Conference inaugurated to mark “World Rare Disease Day”
3 weeks ago Shruti Goel 0
Union Minister for Health and Family Welfare, Shri J.P. Nadda inaugurated the one-day Conference to mark “World Rare Disease Day” today in Delhi. The inauguration was done in the presence of Union Minister of State of the Ministry of Development of North Eastern Region (DoNER), MoS PMO, Personnel, Public Grievances & Pensions, Atomic Energy and Space, Dr Jitendra Singh.
On this occasion, a newsletter was also released published by the “Indian Organization of Rare Diseases”. The Secretary of Ministry of Health and Family Welfare, Ms Preeti Sudan and President of “Organization for Rare Diseases India” (ORDI), Dr Ramaiah Muthyala began the conference by lighting the ceremonial lamp. They were also joined by two Union Ministers. J.P. Nadda spoke on the occasion, disclosing that the government has formulated a national policy for the “rare diseases”. Also, preparation of a Registry of rare diseases initiated by the Health Ministry is already under process. The government is ready to give full support for the patients suffering from rare diseases in India by providing cost-effective management and investigation facilities. Although the pervasiveness of these diseases was very low, it is commendable that the government has constituted a body to focus on this area of healthcare, both directly by the Health Ministry as well as indirectly by other agencies affiliated with the Ministry.

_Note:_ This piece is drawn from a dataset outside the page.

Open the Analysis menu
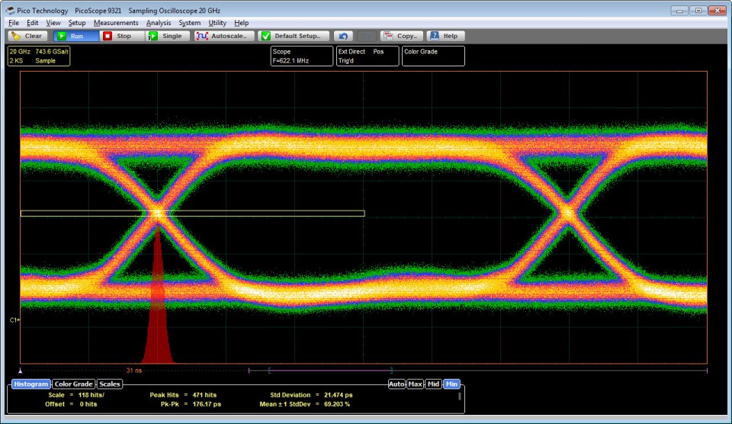The image size is (732, 424). click(159, 23)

On this occasion, Dr Jitendra Singh said that it is an irony that these “rare diseases” are rarely discussed. He even pointed out the reason to this that the health providing agencies and the health care system are already busy dealing with the more prevalent diseases. Therefore these rare diseases mostly of genetic origin or existing from birth are hardly prevalent to about 7%. Our Country rarely possesses any literature for these diseases and most of the available inferences are from Western authors. Citing an example, he said that in the USA a disease was marked as “rare” if it affects less than two lakh population, whereas in Europe a particular disease was categorised as “rare” if it affected not more than 5 people per 10,000 population. Therefore, he said that there is an urgent requirement of compiling Indian data for these diseases, based on the strange epidemiological, phenotype and other factors unfamiliar to India.

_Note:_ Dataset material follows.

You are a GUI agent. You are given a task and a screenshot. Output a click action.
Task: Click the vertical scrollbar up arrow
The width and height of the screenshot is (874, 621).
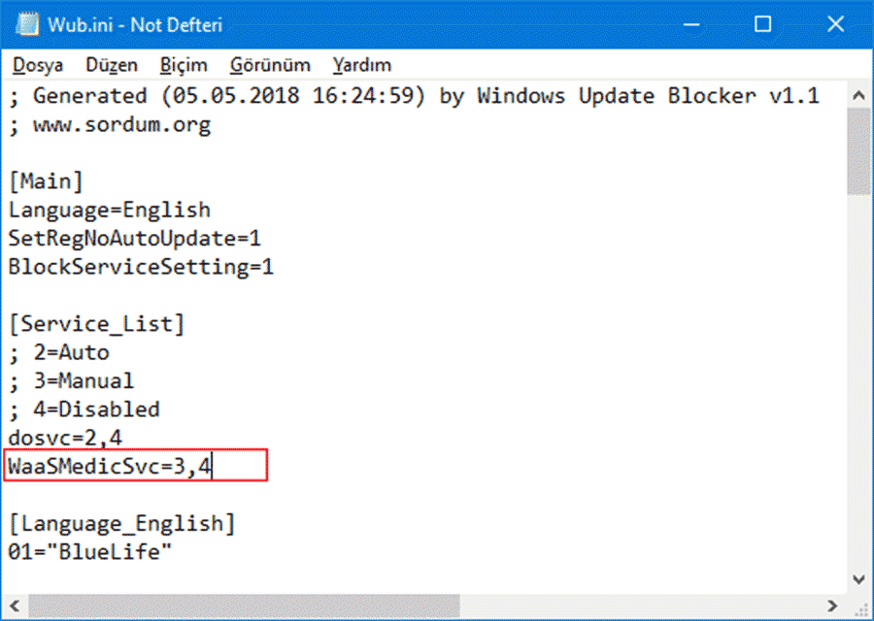pos(859,95)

Dr Jitendra Singh also said that from the past three decades in India, the diseases which were termed as “rare” have now suddenly become much prevalent spreading widely throughout the country. Dr Ramaiah also spoke on this occasion requesting the Government for significant support to carry forward the research and also the lifelong care of the patients necessary for these diseases.
“Rare diseases” may be related to various factors such as genetic disorders, chromosomal disorders or disorders occurring in childhood with lifelong lasting effect. Ms Preeti Sudan presented a detailed account of the various steps taken since 2017 to formulate a comprehensive policy, focusing on these factors relating to the “rare diseases”.